Radio-Canada has also learned those departments' use of the tools did not undergo a privacy impact assessment as required by federal government directive.
The tools in question can be used to recover and analyze data found on computers, tablets and mobile phones, including information that has been encrypted and password-protected.
This can include text messages, contacts, photos, and travel history.
It's a bit ridiculous, but also dangerous.-Evan Light, York University
Certain software can also be used to access a user's cloud-based data, reveal their internet search history, deleted content, and social media activity.
Radio-Canada has learned other departments have obtained some of these tools in the past, but say they no longer use them.
Evan Light, associate professor of communications at York University's Glendon campus in Toronto and an expert in privacy and surveillance technology, said he's shocked by the widespread use of such software within the federal government.
"It's worrisome and dangerous," said Light, who filed the original access to information request to find out more about how police agencies in Canada are using the technology.
"I thought I would just find the usual suspects using these devices, like police, whether it's the RCMP or [Canada Border Services Agency]. But it's being used by a bunch of bizarre departments," he said.
According to the documents Light shared with Radio-Canada, Shared Services Canada purchased the equipment and software for the end users from suppliers Cellebrite, Magnet Forensics and Grayshift. (The latter two companies merged earlier this year).
The companies say they have developed strict controls to ensure that their technologies are used in accordance with the law, according to their websites.
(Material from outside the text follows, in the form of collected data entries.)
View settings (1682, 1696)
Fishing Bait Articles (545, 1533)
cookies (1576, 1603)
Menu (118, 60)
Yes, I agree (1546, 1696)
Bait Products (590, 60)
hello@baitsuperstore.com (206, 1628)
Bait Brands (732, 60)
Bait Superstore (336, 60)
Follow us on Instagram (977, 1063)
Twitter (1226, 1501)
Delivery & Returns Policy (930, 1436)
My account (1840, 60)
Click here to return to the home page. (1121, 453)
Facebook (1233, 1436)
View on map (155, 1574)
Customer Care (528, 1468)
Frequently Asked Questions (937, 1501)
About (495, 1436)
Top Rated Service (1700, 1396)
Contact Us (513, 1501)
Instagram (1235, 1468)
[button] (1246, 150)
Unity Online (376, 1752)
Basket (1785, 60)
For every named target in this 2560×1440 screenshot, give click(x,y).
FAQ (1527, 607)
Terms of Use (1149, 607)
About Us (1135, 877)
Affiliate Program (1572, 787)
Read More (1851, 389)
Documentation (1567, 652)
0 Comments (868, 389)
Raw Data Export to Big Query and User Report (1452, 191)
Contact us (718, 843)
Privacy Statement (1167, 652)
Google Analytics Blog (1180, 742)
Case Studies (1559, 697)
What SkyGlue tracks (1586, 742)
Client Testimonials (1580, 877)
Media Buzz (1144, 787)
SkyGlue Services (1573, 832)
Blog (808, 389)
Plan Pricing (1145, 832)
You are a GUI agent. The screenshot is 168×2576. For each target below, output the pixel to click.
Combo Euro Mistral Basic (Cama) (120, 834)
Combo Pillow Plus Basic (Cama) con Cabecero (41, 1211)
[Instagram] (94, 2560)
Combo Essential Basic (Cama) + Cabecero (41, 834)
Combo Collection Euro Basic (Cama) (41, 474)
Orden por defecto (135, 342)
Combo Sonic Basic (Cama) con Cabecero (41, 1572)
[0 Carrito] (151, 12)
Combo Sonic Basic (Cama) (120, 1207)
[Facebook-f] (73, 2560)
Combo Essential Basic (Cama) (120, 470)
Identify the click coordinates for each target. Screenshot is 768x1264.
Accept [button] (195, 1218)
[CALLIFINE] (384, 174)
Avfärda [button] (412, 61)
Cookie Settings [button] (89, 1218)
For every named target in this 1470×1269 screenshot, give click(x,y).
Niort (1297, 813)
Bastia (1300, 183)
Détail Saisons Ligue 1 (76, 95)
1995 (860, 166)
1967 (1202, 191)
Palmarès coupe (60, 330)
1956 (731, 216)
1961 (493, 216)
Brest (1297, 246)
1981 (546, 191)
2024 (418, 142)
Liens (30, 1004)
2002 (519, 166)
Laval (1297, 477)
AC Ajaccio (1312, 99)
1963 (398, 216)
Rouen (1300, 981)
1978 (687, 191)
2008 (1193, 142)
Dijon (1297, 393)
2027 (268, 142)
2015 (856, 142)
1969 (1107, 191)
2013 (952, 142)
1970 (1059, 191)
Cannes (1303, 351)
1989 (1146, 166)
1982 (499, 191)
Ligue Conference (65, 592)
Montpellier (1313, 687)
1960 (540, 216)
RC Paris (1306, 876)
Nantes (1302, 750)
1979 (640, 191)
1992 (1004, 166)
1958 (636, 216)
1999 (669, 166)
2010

After publication of this story, Cellebrite said in an email that its "technologies are not used to intercept communication or gather intelligence in real time. Rather, our tools are forensic in nature and are used to access private data only in accordance with legal due process or with appropriate consent to aid investigations legally after an event has occurred. The person/suspect does know our technology is obtaining data through court/judicial permission through a search warrant or consent by the individual."